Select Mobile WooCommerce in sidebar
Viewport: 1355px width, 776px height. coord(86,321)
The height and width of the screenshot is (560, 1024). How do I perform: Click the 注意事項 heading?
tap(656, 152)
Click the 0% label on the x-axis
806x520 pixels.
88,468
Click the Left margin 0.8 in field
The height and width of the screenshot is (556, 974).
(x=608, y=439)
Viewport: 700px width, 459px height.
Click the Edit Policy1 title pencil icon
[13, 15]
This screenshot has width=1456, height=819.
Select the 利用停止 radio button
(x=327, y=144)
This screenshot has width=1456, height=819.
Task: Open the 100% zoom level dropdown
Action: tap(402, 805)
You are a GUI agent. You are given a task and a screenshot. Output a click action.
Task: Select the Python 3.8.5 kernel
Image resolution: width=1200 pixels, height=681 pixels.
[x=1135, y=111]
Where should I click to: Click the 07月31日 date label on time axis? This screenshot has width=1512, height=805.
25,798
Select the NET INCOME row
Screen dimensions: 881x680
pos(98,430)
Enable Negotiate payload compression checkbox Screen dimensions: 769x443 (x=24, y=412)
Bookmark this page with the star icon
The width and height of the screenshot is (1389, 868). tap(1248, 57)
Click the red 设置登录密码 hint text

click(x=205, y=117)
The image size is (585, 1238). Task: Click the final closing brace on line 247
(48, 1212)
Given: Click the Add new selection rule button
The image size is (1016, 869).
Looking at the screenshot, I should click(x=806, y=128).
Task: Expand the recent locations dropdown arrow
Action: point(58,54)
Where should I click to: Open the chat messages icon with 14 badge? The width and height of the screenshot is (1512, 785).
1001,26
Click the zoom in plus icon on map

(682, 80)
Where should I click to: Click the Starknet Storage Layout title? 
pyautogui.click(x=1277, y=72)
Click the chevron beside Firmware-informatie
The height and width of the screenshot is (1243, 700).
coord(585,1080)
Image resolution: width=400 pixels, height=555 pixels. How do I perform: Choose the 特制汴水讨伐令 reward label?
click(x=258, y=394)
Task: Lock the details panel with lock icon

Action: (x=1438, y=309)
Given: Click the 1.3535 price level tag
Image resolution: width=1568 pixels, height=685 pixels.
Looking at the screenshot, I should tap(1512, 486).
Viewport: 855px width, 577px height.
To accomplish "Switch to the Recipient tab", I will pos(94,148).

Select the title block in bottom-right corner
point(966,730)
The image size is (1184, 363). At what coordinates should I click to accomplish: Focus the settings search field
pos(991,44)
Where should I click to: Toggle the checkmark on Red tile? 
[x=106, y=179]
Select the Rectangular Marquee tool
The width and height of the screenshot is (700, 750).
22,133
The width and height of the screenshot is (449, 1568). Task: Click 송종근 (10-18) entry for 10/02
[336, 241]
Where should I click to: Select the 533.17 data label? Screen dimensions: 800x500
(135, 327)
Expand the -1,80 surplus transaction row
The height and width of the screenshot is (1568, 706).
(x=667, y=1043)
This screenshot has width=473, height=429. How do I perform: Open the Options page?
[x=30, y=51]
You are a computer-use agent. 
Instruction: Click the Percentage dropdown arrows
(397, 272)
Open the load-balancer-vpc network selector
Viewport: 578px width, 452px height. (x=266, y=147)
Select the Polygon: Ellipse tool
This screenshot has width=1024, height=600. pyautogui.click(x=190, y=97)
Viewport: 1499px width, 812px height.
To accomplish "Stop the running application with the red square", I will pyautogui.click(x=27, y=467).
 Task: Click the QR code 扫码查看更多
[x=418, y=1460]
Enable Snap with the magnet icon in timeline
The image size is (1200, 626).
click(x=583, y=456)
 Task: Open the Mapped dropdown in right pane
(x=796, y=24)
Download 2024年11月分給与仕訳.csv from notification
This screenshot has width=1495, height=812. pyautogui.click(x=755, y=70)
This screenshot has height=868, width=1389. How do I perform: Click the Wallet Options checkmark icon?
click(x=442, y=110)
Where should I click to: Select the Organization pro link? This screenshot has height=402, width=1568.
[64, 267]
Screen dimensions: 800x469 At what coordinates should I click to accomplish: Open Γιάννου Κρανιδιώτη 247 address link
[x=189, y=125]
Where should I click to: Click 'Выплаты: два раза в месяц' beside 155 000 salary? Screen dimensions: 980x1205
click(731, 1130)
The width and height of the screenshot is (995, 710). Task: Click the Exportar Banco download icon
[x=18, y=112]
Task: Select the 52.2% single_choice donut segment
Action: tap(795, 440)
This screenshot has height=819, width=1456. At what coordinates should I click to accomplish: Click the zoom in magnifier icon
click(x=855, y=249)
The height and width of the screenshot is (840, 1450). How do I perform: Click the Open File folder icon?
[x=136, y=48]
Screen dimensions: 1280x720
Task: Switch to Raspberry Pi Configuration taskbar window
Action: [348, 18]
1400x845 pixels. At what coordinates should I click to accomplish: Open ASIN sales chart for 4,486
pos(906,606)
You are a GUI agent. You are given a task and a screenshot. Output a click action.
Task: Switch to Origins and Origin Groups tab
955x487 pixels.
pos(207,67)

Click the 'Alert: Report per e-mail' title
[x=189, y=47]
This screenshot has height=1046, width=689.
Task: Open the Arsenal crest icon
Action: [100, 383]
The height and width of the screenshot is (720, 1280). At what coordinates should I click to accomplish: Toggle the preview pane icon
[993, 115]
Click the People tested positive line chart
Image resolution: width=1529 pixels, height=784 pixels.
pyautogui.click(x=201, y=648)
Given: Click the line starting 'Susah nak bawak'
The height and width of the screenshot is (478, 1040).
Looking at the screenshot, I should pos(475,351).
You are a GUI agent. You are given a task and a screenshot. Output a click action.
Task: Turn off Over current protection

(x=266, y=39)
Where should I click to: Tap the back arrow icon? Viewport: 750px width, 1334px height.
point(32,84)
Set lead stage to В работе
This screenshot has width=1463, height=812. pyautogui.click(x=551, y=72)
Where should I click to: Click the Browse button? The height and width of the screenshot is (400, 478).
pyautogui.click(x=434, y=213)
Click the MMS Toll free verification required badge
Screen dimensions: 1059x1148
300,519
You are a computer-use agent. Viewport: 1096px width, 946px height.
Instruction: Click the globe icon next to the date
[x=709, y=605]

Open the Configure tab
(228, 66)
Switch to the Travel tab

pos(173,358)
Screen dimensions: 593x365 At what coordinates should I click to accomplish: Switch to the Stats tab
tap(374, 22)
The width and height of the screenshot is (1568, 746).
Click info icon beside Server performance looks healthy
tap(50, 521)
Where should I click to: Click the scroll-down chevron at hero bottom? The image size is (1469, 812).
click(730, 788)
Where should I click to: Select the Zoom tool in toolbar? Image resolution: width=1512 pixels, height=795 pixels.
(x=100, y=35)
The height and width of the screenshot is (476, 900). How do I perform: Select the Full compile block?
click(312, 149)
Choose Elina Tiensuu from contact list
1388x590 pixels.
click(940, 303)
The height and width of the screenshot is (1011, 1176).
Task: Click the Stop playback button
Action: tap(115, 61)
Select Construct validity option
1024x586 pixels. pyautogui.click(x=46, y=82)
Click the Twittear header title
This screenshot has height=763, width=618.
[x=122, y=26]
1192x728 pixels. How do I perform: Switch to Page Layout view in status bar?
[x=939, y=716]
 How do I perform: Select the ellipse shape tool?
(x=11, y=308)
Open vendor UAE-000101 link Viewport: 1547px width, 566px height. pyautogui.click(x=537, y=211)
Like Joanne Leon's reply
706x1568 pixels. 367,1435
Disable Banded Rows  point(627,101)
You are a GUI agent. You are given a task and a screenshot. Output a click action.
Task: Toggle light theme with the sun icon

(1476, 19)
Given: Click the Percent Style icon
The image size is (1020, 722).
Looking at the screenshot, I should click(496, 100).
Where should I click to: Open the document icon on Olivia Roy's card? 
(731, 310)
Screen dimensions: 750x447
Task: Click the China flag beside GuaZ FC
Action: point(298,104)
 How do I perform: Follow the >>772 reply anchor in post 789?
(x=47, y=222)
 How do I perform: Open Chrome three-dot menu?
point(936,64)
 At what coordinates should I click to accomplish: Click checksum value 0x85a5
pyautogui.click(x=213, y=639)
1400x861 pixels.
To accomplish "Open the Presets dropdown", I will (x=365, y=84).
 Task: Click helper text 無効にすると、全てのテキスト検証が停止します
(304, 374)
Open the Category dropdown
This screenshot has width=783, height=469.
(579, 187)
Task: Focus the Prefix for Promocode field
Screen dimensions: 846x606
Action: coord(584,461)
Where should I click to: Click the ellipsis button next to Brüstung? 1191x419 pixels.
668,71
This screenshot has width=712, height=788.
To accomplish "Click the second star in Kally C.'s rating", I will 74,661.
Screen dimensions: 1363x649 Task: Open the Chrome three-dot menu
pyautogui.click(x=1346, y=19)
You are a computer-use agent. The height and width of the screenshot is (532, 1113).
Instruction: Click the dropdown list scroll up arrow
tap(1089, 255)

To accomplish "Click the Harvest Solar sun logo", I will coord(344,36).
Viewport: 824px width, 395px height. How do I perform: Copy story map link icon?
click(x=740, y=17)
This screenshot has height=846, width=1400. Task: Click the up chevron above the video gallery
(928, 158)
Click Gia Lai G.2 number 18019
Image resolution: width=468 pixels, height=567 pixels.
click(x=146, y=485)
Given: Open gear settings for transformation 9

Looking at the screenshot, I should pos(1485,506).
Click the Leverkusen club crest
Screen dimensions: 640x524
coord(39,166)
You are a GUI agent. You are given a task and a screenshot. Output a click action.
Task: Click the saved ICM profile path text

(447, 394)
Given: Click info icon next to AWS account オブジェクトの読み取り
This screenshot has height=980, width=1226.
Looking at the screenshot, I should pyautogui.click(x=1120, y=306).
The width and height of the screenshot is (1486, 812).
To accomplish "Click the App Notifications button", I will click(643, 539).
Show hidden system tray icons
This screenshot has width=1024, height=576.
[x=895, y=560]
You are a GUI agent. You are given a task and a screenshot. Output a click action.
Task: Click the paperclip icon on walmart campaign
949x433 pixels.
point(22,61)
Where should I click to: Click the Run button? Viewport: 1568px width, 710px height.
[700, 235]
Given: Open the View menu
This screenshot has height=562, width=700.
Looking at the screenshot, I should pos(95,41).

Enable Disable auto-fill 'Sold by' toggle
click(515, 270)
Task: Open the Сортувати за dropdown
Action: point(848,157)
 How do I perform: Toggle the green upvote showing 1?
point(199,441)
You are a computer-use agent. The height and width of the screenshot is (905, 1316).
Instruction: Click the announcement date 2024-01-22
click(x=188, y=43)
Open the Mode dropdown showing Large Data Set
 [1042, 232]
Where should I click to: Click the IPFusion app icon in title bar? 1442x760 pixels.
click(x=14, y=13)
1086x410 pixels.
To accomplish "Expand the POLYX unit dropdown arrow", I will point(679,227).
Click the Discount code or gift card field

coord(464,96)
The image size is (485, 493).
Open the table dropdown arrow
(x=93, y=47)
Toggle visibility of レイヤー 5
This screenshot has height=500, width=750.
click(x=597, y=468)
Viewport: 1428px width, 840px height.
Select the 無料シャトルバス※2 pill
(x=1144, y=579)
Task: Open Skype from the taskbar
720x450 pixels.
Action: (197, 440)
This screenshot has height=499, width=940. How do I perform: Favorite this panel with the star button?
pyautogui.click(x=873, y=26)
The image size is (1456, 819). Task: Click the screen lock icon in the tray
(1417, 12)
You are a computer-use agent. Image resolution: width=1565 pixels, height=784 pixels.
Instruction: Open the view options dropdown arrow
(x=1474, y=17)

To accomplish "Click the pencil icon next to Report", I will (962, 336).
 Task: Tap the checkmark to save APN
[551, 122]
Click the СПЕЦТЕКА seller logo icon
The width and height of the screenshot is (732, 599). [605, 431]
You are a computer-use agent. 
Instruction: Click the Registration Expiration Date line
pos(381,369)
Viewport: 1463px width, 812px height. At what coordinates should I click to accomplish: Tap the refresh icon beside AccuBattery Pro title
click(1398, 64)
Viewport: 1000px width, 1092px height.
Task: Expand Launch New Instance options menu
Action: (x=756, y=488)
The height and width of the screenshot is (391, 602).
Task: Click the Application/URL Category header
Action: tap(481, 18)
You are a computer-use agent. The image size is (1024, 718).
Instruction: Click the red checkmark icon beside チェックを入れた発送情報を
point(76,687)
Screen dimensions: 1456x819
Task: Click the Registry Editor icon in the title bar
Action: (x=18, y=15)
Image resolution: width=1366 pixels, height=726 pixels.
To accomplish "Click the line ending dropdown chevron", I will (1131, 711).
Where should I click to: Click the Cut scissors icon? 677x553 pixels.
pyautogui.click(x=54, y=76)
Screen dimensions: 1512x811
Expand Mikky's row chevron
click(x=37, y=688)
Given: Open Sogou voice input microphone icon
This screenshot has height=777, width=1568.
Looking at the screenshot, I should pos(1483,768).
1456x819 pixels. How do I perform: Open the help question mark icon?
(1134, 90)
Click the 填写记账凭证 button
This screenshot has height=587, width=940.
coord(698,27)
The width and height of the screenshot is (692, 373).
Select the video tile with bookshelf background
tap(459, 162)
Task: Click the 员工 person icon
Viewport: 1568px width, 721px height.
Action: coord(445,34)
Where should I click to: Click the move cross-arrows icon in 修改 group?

+--

> _DO THIS_: Rewrite the entries from the line containing "Where should I click to: Toggle" through the line containing "(x=796, y=24)", changing every "dropdown" to "drop-down" and keeping everything else the same.

> _OUTPUT FOR THIS TASK_:
Where should I click to: Toggle the checkmark on Red tile? 
[x=106, y=179]
Select the Rectangular Marquee tool
The width and height of the screenshot is (700, 750).
22,133
The width and height of the screenshot is (449, 1568). Task: Click 송종근 (10-18) entry for 10/02
[336, 241]
Where should I click to: Select the 533.17 data label? Screen dimensions: 800x500
(135, 327)
Expand the -1,80 surplus transaction row
The height and width of the screenshot is (1568, 706).
(x=667, y=1043)
This screenshot has width=473, height=429. How do I perform: Open the Options page?
[x=30, y=51]
You are a computer-use agent. 
Instruction: Click the Percentage drop-down arrows
(397, 272)
Open the load-balancer-vpc network selector
Viewport: 578px width, 452px height. (x=266, y=147)
Select the Polygon: Ellipse tool
This screenshot has width=1024, height=600. pyautogui.click(x=190, y=97)
Viewport: 1499px width, 812px height.
To accomplish "Stop the running application with the red square", I will pyautogui.click(x=27, y=467).
 Task: Click the QR code 扫码查看更多
[x=418, y=1460]
Enable Snap with the magnet icon in timeline
The image size is (1200, 626).
click(x=583, y=456)
 Task: Open the Mapped drop-down in right pane
(x=796, y=24)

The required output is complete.